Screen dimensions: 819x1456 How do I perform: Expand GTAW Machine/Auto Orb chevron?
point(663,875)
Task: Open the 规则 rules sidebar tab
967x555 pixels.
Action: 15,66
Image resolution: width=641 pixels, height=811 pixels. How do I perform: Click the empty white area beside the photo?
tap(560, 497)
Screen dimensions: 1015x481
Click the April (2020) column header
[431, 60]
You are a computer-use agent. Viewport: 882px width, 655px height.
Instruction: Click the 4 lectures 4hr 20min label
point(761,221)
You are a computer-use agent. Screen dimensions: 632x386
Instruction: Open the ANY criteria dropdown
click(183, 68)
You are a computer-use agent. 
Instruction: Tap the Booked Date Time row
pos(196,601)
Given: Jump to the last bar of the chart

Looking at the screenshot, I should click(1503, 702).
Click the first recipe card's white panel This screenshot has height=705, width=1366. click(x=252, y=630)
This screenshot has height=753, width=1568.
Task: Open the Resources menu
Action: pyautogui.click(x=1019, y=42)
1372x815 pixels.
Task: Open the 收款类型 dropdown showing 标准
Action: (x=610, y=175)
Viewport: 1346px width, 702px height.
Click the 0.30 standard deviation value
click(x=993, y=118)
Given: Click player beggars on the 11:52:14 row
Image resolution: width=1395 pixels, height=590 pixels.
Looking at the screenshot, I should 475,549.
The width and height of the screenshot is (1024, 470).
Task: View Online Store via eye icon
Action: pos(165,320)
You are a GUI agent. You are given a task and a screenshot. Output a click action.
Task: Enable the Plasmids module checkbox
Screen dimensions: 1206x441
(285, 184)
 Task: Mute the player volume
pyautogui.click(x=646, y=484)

---*---

**REQUIREMENT**
Where a line of the material holds the word "Viewport", copy that line.

**RESULT**
You are a computer-use agent. Viewport: 882px width, 655px height.
Viewport: 1346px width, 702px height.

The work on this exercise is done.